Par ailleurs, l’iniquité contemporaine semble être plus que la somme de ses parties. En effet, ses ramifications sont plus vastes que ce à quoi l’on pourrait s’attendre en examinant uniquement les déterminants sociaux traditionnels de la santé. Les chercheurs Loppie Reading et Wien ont conclu en 2009 que « ce résidu inexpliqué, comme on l’appelle, suggère qu’il doit y avoir « quelque chose d’autre » qui contribue à l’inégalité en matière de santé pour les Autochtones, quelque chose qui n’a pas encore été identifié ou mesuré de manière satisfaisante. » Loppie Reading et Wien soutiennent qu’il est nécessaire de regarder au-delà des DSS traditionnels pour bien saisir la réalité : « [Ce résidu inexpliqué] apporte indirectement un certain soutien à la notion selon laquelle les effets du traumatisme historique (par exemple, le manque d’autodétermination) peuvent effectivement être un déterminant de la santé des populations autochtones. »

Une étude récente de Mutuyimana et Maercker (2023), propose cette définition : « le traumatisme historique est une blessure psychologique et émotionnelle partagée collectivement entre les générations, résultant d’expériences ou d’événements traumatiques collectifs passés, se manifestant par une discrimination et une oppression perçues, une méfiance apprise, un épuisement, un sentiment d’humiliation, des syndromes culturels et des pensées de pertes historiques ; associés à divers troubles psychologiques cliniques et comportements à risque au sein d’un groupe qui partage de semblables contextes sociaux, historiques et politiques. » Similaire au traumatisme intergénérationnel, le traumatisme historique porte un sens plus large et inclut les conséquences non cliniques du traumatisme, comme la perte culturelle, en plus de ses conséquences cliniques (par exemple, les troubles psychologiques).
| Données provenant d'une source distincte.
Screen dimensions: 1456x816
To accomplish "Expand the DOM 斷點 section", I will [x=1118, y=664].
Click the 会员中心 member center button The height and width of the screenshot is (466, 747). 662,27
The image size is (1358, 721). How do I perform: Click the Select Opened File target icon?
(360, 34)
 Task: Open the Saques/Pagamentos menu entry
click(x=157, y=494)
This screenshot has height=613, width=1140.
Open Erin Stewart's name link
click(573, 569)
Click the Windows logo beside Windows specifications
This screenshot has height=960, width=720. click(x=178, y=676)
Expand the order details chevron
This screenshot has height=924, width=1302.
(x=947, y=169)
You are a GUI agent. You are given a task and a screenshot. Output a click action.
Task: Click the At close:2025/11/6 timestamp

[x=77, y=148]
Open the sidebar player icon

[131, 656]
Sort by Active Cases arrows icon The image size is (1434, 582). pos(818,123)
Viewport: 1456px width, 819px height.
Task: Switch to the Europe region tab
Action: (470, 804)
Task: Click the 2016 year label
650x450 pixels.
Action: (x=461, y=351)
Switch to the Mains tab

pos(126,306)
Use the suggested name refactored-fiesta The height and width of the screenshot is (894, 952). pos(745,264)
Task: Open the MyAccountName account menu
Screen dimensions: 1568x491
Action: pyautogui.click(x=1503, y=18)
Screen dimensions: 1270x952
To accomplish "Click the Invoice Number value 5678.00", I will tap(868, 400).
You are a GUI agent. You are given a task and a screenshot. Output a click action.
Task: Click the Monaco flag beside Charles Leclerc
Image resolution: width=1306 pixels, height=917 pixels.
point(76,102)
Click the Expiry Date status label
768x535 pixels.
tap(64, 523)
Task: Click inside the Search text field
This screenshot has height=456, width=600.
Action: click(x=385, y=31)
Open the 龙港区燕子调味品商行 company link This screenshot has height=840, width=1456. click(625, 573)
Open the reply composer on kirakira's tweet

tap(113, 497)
Bien qu’il n’ait pas encore été saisi ou mesuré avec précision, l’emprise de ce concept sur les peuples autochtones est indiscutable.

Ainsi, si nous voulons favoriser le bien-être et réduire les effets néfastes de politiques nuisibles, nous devons adopter une approche tenant compte des traumatismes. Dans leur manuel sur les déterminants de la santé des Premières Nations, des Inuits et des Métis au Canada, Greenwood, de Leeuw, Stout, Larstone et Sutherland expliquent que « [p]our que les Autochtones puissent bénéficier d’une sécurité culturelle dans les soins de santé, les praticiens doivent reconnaître que ‘les traumatismes sont un problème de santé publique ayant des répercussions sur tous les systèmes de soins de santé au Canada.’ Les soins tenant compte des traumatismes et de la violence comprennent, identifient et répondent aux effets des traumatismes. Ils minimisent le risque de retraumatiser les patients et contribuent au soutien et à la guérison. » Certes, si l’on ne tient pas compte des effets de tels traumatismes, les efforts visant à promouvoir la guérison n’atteindront pas les résultats escomptés.

Confronter l’iniquité

« C’est surprenant que le Canada ne fasse pas face à son histoire, » réfléchit Batt, « mais il s’agit d’histoire récente. Les gens ne savaient pas nécessairement que les pensionnats existaient en marge de leurs communautés. »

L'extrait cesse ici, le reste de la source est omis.